朔宁城的夜市亦是一派边塞景象,门面小摊里卖的毡毯厚实,花纹颇有西域之风,珠宝首饰亦以珍珠宝石羽毛之类为主,初春瓜果尚未熟,货架上卖的大多是果干果脯,另有金器酒器各具形态,碧玉翡翠不知真假,自然还有杜松风最喜欢的匕首。
彼时杜松风正捧着李怡怕他吃多了肉塞住心专给他在集市上买的果茶,目光碰到前方大树下一个番人小摊,便像被吸引一般走了过去。
坐在地上一身番人打扮的摊主抬起头,看到杜松风,愣了一下。杜松风也用那双清亮的眸子打量摊主:面容苍老却神矍铄,身体虽瘦却十分硬朗。

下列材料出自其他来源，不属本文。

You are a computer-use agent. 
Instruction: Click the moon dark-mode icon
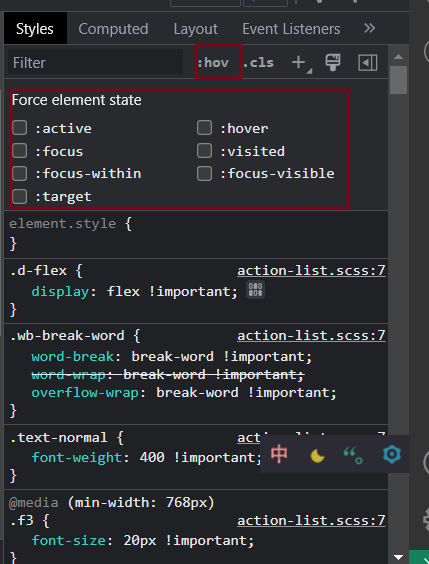coord(317,456)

二人这么对视,杜松风觉得有些失礼,连忙躬了躬身,“老人家不是齐人?”
摊主点点头,“我是乌兹人。”
乌兹乃梁州北边的大国,二十年前曾与大齐有过战争,如今关系尚可,杜松风心中有些小慌,坚持淡定道:“老人家的齐语说得很好。”
“许多乌兹人从小便学齐语。”摊主认真地盯着杜松风,“我在乌兹、大齐、交赤行走多年,各地的话都会说。”
“哦。”杜松风微笑起来,“老人家生意做得颇大。”
“混日子罢了。”摊主依旧盯着杜松风。
杜松风有些尴尬,正想往后退,李怡凑了上来,急切道:“我不过找零拖了些时候,你怎么不说一声就跑?这人生地不熟的……”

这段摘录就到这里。